■ ASSIGNMENT
Please show every line in the entries below that includes the word "will".

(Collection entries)
******
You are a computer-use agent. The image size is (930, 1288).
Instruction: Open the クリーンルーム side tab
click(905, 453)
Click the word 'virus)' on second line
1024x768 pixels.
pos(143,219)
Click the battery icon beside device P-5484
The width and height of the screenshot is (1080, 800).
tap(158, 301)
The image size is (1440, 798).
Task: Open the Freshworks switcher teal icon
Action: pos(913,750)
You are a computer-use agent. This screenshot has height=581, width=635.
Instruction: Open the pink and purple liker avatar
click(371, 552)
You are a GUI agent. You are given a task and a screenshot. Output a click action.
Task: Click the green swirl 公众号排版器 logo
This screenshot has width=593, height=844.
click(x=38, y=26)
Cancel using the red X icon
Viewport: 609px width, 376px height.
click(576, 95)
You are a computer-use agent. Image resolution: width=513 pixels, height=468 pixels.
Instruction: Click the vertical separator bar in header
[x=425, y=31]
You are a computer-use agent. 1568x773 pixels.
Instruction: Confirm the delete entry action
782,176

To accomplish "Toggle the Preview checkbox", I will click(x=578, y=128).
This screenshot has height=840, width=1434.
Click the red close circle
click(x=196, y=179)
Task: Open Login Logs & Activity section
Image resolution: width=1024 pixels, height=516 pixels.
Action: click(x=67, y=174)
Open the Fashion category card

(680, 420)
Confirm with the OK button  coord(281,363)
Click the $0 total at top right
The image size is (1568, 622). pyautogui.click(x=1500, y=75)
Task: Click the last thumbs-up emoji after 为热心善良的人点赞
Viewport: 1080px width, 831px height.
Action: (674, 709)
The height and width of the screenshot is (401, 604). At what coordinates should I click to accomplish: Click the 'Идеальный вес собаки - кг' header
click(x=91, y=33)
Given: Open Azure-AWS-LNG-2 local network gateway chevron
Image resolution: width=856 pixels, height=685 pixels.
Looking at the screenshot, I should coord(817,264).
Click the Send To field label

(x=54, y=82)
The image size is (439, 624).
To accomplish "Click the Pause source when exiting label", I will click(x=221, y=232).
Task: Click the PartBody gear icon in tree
******
■ WRITTEN RESPONSE
To accomplish "Toggle the Preview checkbox", I will click(x=578, y=128).
To accomplish "Click the Pause source when exiting label", I will click(x=221, y=232).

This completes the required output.